Service level - your system framework (front end service of some kind) receives the packet and through a module - performs the routing (think of custom apache module, even network driver modules - like writing a network filter)
Kernel level - Performs routing at network packet level.
The closer you move to the metal, the better your response will be. I suggest using dedicated linux server up-front to perform the routing - go native, not virtual. Use multiple or teamed network adapters for the WAN and a dedicated adapter for each end-point (one+ wan, one each for each connected app server)
If response time is important then you need a kernel/supervisor state solution, it will save you a few context switches but be aware that you need to limit hops at all costs and could better be served by fewer, larger machines and your scalability will always be limited. There is a risk in using KTCPVS, it is quite old and not actively updated. If you judge that it works for you great, otherwise consider writing something akin to a network filter as long as it runs in system state.
If volume is important but response time is secondary, implement a custom built high-speed socket switch built in C++ running in problem/user state. It is the easiest to maintain and will offer the best scalability.
You will need to build some prototypes to figure out what suits your needs best.
Final thoughts -
Before doing any of the above first ensure that you have optimized your game design. You may know most of this, I list it here for the benefit of all.
(a) messages should fit comfortably within one network packet, less than 1500 bytes for most home routers
(b) Try to fit the logic of the routing in your game client instead of your servers. A simple download of a small table with zones and IP addresses to a client will allow you to forego all of the above.
(c) Try to limit zone visibility by to the clients, they should know about their zones and adjacent zones only (if you implement the point b above)
Hope this helps, sorry I cannot be more specific regarding KTCPVS.
You haven't specified where the bottleneck is. Network Traffic? Disk IO? CPU Cycles?
Assuming you mean a layer 7 load balancer and don't have enough CPU power, I think LVS ist not the optimal choice. I have done Web Server load balancing with LVS, which works straightforward and isn't exactly complicated.
But I think load balancing an MMORP this way needs considerable amounts of additional code in LVS, it might be easier to do the load balancing with a multithreaded application distributed over some multicore server.
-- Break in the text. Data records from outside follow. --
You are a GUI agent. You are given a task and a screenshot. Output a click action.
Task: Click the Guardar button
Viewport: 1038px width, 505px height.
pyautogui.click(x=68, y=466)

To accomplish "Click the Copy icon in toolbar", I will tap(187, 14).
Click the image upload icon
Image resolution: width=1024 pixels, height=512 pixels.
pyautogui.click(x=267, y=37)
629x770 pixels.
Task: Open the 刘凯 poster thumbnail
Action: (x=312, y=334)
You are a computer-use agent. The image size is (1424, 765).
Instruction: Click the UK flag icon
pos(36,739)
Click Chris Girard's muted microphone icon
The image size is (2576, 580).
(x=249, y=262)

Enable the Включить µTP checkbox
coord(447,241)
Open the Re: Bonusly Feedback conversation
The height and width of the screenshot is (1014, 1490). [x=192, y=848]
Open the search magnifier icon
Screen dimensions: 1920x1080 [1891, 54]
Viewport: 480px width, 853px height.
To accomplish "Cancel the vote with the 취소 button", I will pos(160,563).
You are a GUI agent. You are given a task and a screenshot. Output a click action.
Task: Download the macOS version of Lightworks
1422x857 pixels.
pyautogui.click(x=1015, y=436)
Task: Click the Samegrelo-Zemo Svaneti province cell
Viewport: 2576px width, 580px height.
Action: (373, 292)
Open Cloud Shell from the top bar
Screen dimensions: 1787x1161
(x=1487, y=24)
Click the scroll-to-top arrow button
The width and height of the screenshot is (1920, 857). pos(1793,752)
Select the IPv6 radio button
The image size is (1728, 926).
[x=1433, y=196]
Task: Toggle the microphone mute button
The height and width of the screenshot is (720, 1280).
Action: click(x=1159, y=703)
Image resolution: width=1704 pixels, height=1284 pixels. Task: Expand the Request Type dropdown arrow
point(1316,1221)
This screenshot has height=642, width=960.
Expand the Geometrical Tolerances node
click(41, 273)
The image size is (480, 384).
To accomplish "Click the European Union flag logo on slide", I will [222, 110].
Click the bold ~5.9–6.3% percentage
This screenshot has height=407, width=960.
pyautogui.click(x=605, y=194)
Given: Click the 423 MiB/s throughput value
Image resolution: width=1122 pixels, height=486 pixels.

But this isn't fully scalable, this only gets you to 16 cores without prohibitve cost increase.
The biggest issue in something like this is what happens when players are near a boundary. Obviously they need to be able to see and interact with each other, but they're on separate servers. So you need some pretty fancy inter-server communication, sometimes just duplicating messages to both servers. It can get even more complicated when someone is near a "corner", and then you have to deal with 4 servers!
The book Massively Multiplayer Game Development has a chapter on "The Pitfalls of Shared Server Boundaries" which covers this issue in detail.
I haven't heard of Linux Virtual Server before now, so I don't understand how it fits. I think your actual server application needs to support this game-specific load balancing, rather than trying to run a cluster and assuming that it will automatically know how to split up your application (which it won't). If I were you, I would write the server program to handle its own piece of land, and it should connect to the pieces of land around it, and then design a server-to-server protocol for the passing of these messages ("here comes a player, I'm going to start telling you about him!" "make sure to tell me about messages near our boundary", "okay the player is out of my territory and into yours, here's his detailed data", etc). I think it's a bit more complicated than just running a different flavor of Linux and assuming you'll get automatic load balancing.
Why are you moving the distribution logic to the loadbalancer? It's a component that's not free and can break. It seems your clients are quite aware of which zone they're in. It seems they could very well connect to zone<n>.example.com. You'd then handle loadbalancing at DNS level.